With regard to an employee that creates a work as part of his or her job, it is the employer who is the owner of the work under the work made for hire doctrine.  Employers should be aware of the exceptions to this doctrine, however, because there are employee creations and inventions that are not the property of the employer.  For example, inventions that are not created in the scope of employment are employee property.  In order to fall out of the scope of employment, the invention must be created during the employee’s personal time and without use of the employer’s resources.  In addition, prior inventions of the employee are also excluded from the employer’s portfolio, and are discussed more below.  If the employer wishes to obtain rights to a work not made for hire, the parties can agree to sign an assignment agreement whereby the employee agrees to assign certain works to the employer.

The best practice from the employer’s perspective is to require employees to sign a written agreement upon hiring them.  The employers may also have current employees sign, but courts have held they are not required to do so unless further consideration is given in the form of a raise or promotion.  This agreement should include a provision whereby the employee states that all intellectual property shall be the property of the company, minus certain exceptions such as prior inventions.  Prior inventions of the employee should be listed within this agreement- perhaps in an exhibit- (i) to avoid future disputes about what constitutes a prior invention of the employee, and (ii) to put the company on notice of prior inventions created for a prior employer so that the company is better able to avoid potential infringement situations.

Another method of avoiding disputes and preserving the employer’s intellectual property is to simply educate the employees about intellectual property in general and, more specifically, what is required of the employees with regard to the company’s intellectual property portfolio.  This may be done during employee training and by adopting internal policies to serve as a guideline for the employees. The employer should notify the employees that if they are uncertain about something, then they should ask the employer first before disclosing information that might potentially be confidential.  Let the employees know that ignorance is not an excuse. 
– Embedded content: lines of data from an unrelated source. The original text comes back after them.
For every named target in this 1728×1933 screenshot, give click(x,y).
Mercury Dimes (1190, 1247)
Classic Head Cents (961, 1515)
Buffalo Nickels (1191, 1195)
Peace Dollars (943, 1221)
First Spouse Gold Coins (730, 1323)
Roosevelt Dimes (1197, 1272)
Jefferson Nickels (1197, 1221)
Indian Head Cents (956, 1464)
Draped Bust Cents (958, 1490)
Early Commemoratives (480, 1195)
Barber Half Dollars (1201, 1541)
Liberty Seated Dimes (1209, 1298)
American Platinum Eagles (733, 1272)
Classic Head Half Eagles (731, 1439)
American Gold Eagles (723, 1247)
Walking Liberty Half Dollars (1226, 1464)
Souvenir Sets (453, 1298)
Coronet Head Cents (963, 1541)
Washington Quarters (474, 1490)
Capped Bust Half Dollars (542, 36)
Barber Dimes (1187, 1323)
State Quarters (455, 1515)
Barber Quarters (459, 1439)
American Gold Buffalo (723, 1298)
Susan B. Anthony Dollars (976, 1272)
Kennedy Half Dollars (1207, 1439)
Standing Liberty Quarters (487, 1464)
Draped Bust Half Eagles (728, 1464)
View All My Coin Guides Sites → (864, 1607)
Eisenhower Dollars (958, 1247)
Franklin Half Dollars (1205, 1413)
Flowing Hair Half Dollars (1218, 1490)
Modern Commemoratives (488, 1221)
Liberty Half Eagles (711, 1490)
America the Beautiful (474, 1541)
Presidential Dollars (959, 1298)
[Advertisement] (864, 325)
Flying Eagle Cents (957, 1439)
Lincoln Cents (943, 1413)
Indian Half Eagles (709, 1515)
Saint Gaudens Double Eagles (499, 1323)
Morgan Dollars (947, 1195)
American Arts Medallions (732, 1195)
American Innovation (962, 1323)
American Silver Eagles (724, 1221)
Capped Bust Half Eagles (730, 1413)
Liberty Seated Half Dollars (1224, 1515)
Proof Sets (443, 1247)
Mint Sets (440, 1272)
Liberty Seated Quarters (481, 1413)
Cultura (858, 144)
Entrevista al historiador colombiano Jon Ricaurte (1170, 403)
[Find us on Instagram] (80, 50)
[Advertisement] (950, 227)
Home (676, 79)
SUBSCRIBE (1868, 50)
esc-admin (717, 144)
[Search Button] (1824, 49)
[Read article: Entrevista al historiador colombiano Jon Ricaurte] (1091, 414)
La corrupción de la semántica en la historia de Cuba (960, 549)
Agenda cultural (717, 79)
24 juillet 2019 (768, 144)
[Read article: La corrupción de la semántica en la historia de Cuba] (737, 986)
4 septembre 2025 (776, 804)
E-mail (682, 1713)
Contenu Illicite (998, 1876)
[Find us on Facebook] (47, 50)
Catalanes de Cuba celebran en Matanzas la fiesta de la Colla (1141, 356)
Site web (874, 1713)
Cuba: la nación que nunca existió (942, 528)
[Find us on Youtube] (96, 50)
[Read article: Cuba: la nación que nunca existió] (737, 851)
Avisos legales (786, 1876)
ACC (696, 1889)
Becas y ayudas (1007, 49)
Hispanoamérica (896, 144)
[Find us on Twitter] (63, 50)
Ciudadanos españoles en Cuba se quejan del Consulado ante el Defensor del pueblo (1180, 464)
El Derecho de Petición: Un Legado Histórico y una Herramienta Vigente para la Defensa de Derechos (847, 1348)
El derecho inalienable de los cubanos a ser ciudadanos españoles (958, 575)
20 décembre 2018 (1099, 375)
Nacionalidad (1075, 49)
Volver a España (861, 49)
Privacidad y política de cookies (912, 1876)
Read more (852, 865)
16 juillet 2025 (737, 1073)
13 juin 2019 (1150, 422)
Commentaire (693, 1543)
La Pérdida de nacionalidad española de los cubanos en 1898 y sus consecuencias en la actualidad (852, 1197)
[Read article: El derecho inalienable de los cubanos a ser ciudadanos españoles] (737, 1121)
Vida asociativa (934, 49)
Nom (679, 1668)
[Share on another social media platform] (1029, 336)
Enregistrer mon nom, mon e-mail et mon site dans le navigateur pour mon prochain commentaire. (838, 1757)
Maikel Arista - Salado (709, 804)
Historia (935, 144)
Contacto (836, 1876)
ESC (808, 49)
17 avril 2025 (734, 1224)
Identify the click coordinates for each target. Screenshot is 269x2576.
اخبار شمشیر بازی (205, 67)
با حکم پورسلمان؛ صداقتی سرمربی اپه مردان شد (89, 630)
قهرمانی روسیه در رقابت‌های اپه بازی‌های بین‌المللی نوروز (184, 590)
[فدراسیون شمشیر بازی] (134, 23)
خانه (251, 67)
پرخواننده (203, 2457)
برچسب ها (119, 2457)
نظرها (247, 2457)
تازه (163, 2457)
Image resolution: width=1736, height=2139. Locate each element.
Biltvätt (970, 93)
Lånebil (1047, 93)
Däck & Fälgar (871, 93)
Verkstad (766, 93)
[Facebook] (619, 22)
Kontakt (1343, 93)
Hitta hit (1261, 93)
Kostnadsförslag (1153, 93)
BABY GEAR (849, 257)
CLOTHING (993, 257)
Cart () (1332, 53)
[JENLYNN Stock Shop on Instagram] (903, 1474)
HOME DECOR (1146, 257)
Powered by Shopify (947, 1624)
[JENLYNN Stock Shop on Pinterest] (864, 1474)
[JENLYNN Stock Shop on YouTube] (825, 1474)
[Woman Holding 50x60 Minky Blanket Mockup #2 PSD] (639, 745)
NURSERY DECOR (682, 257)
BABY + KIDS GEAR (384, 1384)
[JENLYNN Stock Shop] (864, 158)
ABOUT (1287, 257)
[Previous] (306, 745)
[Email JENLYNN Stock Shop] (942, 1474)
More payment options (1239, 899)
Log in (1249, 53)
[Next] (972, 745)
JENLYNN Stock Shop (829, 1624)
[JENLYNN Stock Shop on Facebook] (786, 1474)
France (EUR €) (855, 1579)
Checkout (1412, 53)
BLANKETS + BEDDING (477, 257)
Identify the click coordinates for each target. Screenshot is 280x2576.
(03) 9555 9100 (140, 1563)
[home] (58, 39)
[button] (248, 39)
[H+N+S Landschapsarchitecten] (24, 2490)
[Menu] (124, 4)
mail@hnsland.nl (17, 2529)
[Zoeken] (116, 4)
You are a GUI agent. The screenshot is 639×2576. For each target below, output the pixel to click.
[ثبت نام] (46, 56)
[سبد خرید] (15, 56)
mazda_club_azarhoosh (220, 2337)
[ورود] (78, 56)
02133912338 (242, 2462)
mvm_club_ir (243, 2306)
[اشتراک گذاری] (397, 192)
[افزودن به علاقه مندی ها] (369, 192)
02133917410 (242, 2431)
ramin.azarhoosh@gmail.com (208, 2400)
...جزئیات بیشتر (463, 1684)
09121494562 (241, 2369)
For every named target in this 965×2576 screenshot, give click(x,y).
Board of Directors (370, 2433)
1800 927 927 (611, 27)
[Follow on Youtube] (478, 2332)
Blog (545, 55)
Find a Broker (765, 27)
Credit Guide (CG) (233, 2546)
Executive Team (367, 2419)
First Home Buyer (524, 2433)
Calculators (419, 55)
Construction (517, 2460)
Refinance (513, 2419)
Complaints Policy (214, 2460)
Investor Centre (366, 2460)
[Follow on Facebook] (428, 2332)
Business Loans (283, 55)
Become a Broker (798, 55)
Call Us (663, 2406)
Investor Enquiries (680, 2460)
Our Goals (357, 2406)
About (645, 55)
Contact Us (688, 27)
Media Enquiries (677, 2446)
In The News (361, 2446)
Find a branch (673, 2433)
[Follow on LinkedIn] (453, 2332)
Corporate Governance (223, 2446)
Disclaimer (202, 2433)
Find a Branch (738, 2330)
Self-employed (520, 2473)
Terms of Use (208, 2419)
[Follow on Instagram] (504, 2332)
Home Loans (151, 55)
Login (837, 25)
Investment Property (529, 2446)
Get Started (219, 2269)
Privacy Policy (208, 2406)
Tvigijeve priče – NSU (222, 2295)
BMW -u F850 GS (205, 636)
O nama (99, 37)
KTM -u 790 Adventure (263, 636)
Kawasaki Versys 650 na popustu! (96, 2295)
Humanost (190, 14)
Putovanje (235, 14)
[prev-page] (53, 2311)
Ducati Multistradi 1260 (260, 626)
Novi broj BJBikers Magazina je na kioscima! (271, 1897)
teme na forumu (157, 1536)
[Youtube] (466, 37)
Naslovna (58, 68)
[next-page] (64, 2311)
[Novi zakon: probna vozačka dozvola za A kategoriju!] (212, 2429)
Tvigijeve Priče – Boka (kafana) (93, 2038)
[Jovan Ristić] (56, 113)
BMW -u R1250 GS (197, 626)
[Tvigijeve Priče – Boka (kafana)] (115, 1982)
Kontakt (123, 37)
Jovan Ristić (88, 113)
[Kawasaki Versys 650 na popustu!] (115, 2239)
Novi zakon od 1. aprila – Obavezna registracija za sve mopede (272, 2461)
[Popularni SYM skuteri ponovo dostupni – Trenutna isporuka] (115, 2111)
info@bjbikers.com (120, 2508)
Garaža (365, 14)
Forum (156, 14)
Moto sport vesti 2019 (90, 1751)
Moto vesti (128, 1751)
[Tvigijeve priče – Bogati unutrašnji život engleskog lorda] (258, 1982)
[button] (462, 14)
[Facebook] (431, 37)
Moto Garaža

The value of intellectual property assets continue to rise, and with this increase, it is essential that employers clearly indicate who owns particular intellectual property assets and what employee obligations are with respect to those assets.  Utilizing some or all of the practices described above will go a long way toward decreasing disputes with employees claiming rights to the company intellectual property as their own, as well as hopefully reducing the instances of misappropriation and infringement by employees.